[Collected data entries]
★ ★ ★ ★ ★

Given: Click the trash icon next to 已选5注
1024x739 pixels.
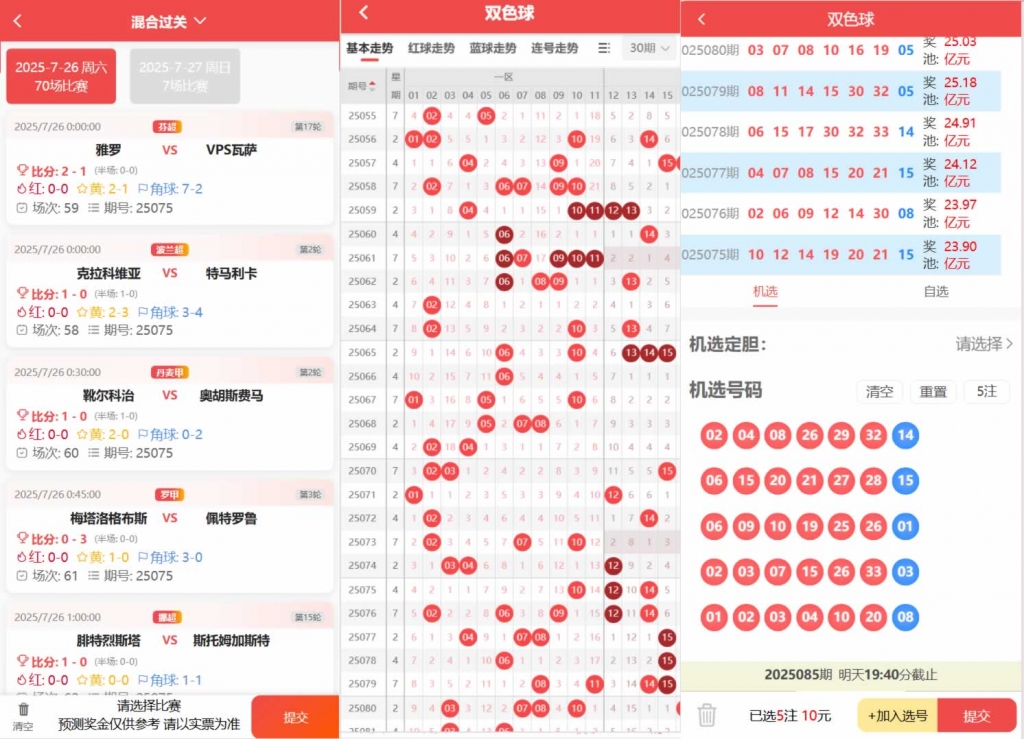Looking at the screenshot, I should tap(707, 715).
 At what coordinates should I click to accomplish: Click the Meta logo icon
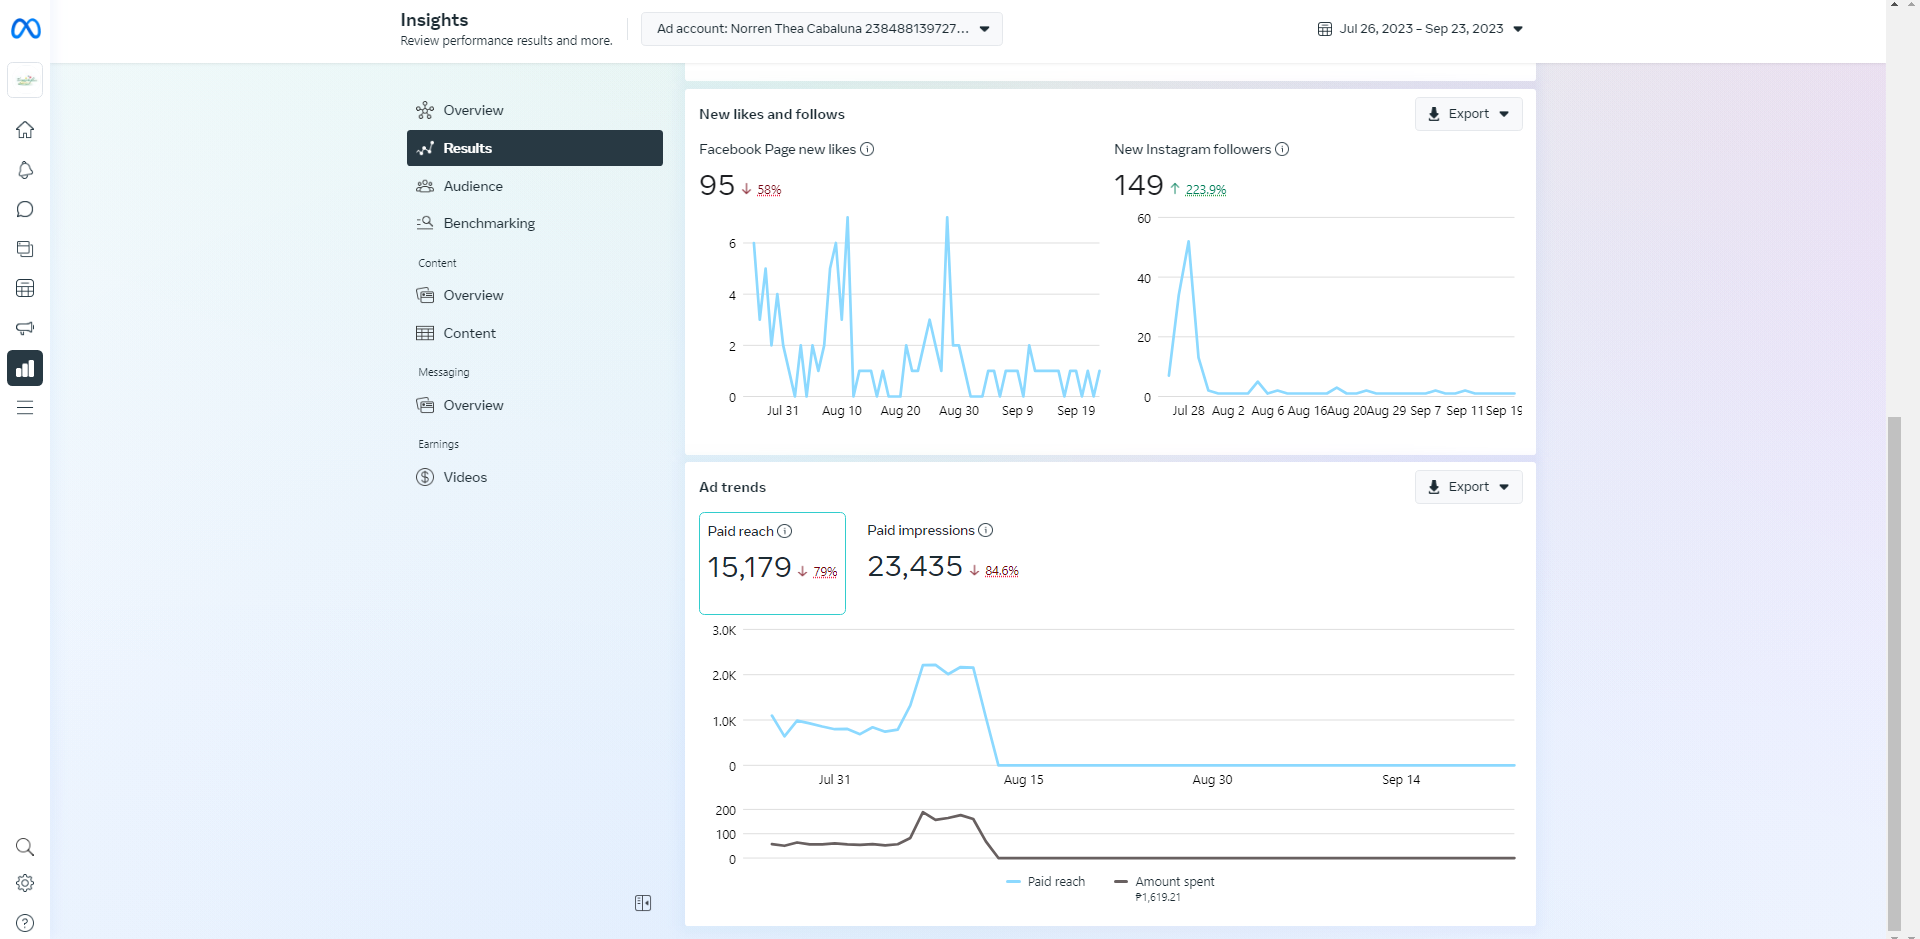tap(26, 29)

★ ★ ★ ★ ★

> _TASK OBJECTIVE_: Please transcribe each entry exactly, but skip any picture it holds.

> _FINISHED TASK_:
Given: Click the trash icon next to 已选5注
1024x739 pixels.
Looking at the screenshot, I should tap(707, 715).
 At what coordinates should I click to accomplish: Click the Meta logo icon
tap(26, 29)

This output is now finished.